▸ Job
Rewrite the data from the line with "You are a computer-use" to the line with "Action: coord(1431,119)", replacing "Click" with "Select" and keeping everything else the same. Leave the pictures out of your answer.

***** Data provided

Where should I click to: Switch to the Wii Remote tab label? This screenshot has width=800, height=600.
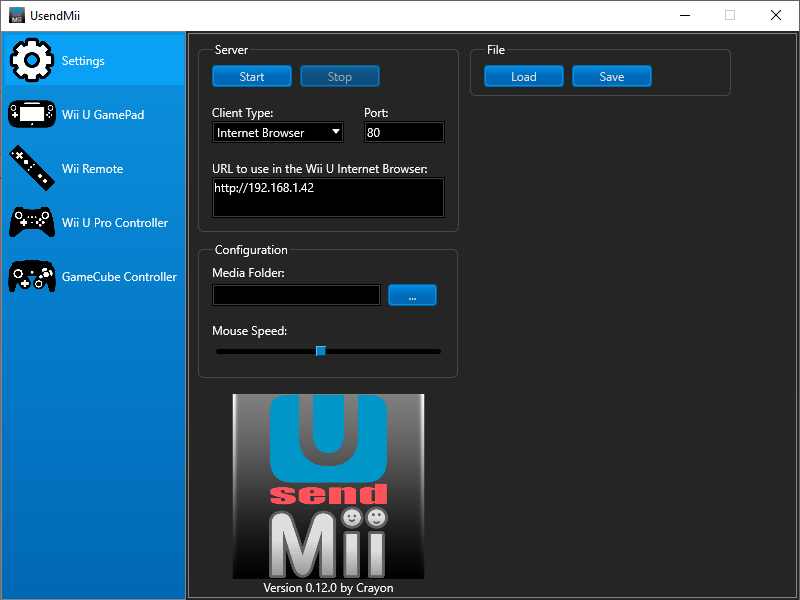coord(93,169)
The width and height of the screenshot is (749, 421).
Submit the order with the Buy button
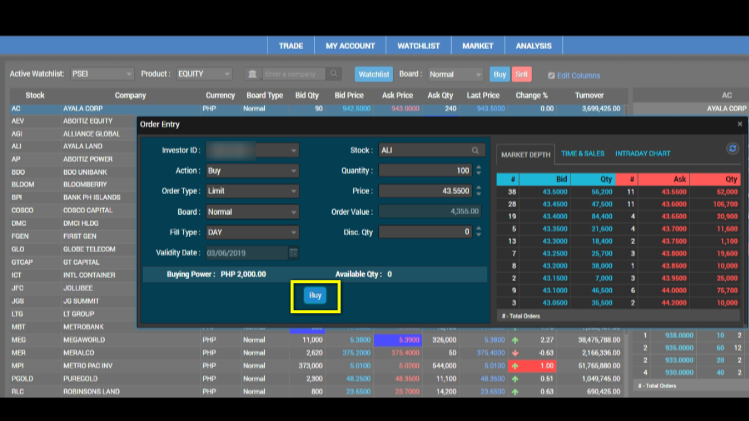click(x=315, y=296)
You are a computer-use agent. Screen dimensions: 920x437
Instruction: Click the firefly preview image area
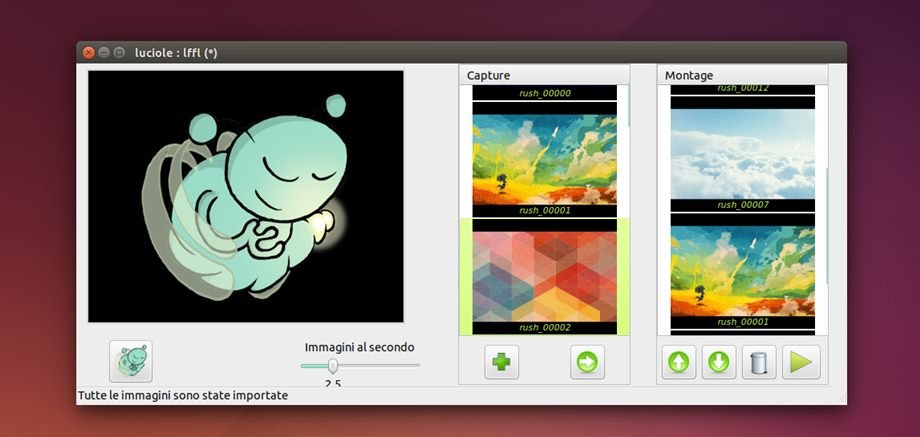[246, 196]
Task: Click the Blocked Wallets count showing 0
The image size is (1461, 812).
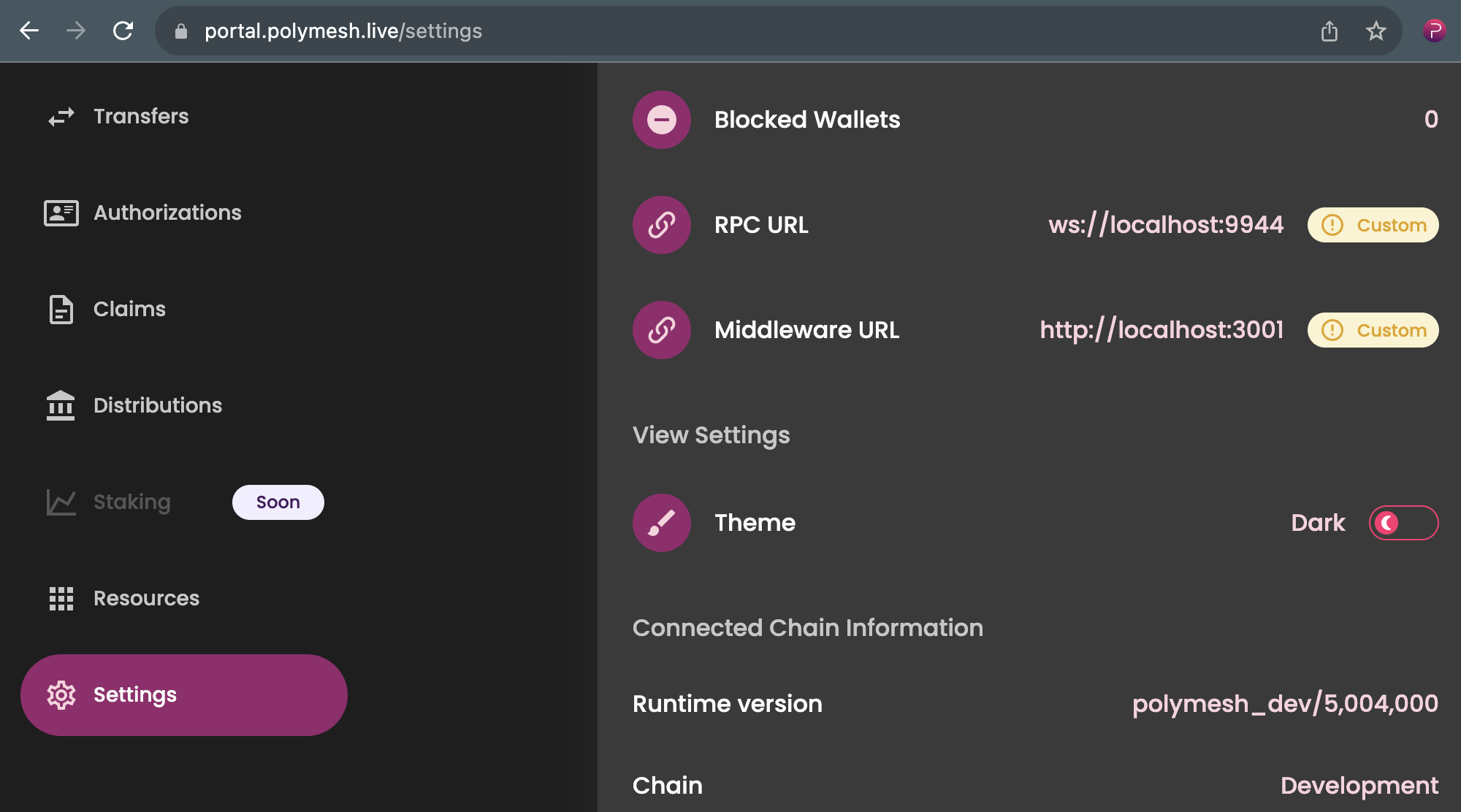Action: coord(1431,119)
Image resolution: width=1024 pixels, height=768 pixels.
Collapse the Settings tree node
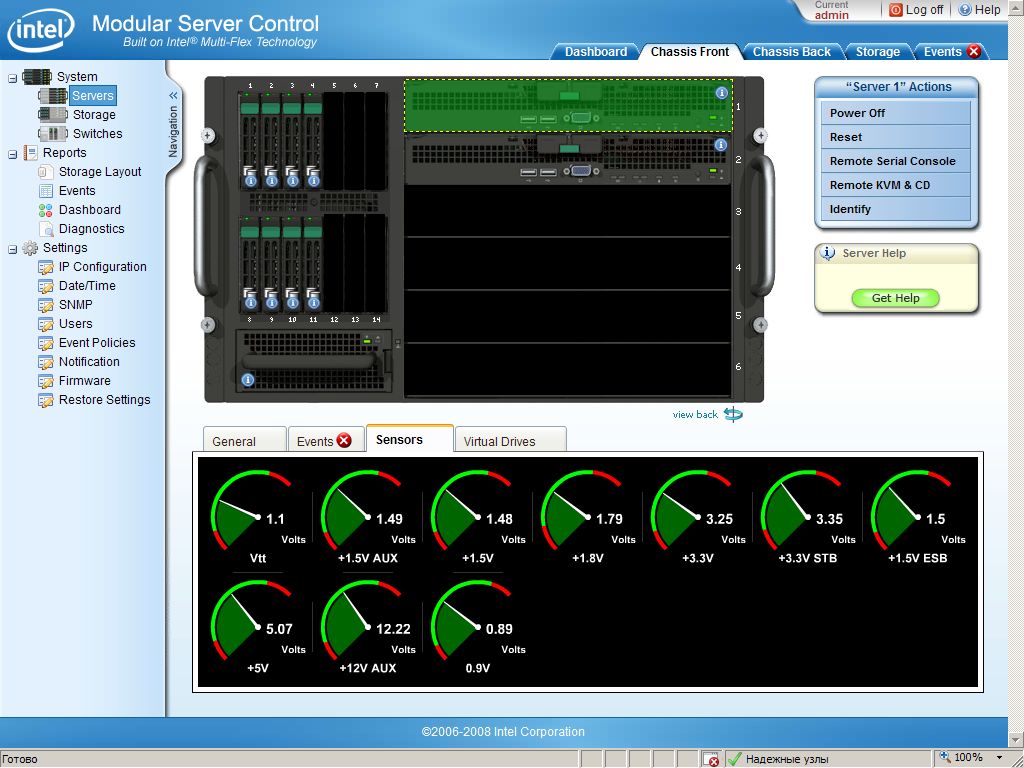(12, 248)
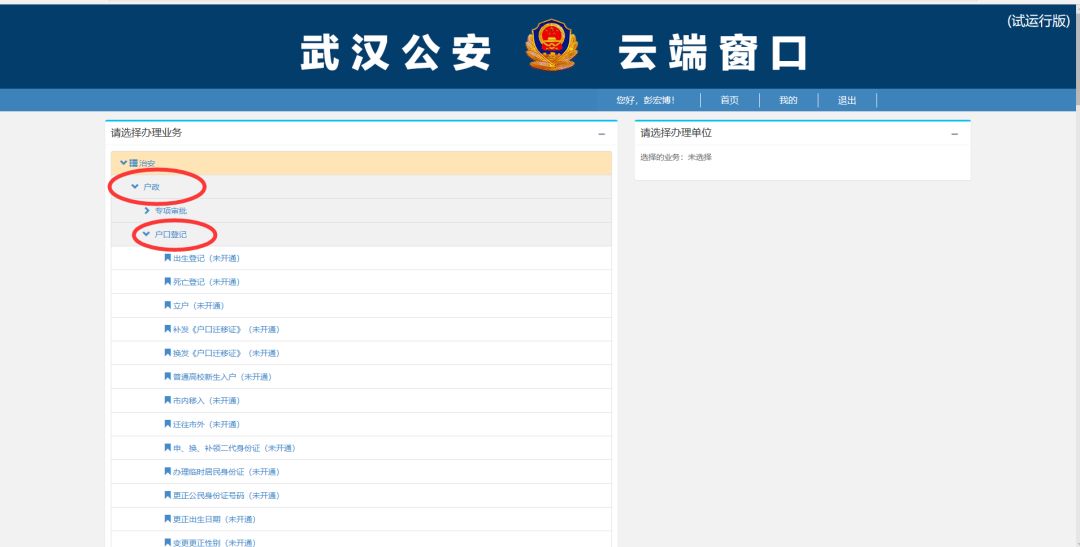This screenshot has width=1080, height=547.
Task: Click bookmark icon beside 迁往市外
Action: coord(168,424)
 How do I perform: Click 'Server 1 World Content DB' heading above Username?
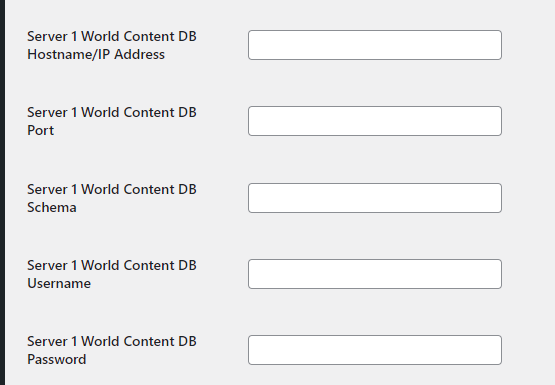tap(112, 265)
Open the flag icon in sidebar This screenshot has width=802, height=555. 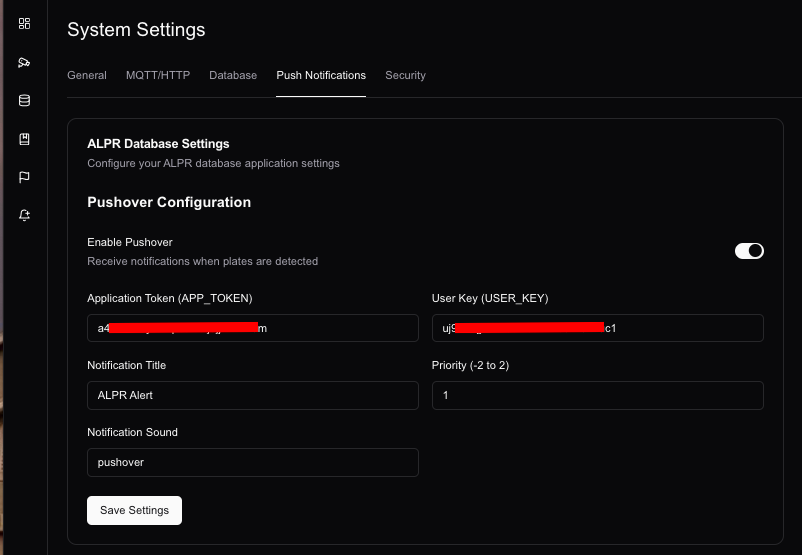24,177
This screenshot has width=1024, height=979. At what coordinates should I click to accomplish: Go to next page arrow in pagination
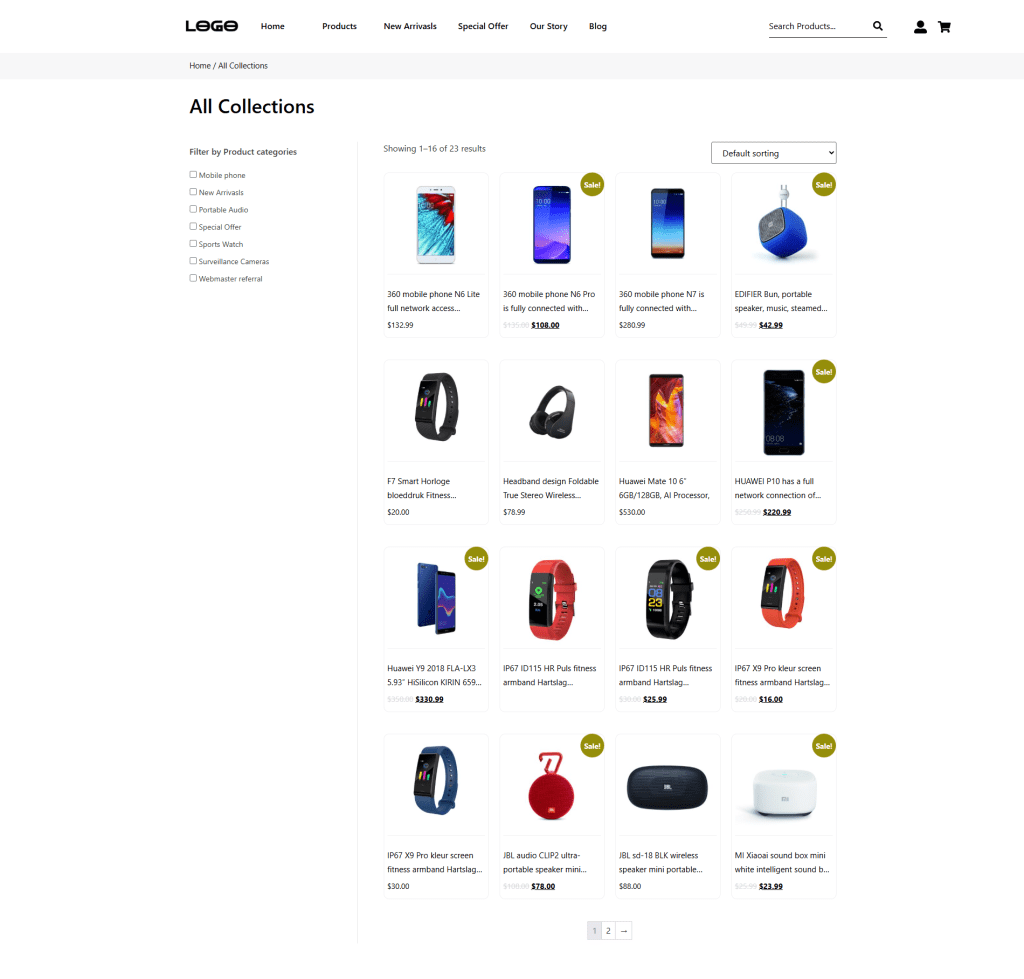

**********

▸ Task solution
You are a computer-use agent. Screen dimensions: 920x437
Instruction: Select the firefly preview image area
[246, 196]
Task: Select the Blocked Wallets count showing 0
The image size is (1461, 812).
Action: coord(1431,119)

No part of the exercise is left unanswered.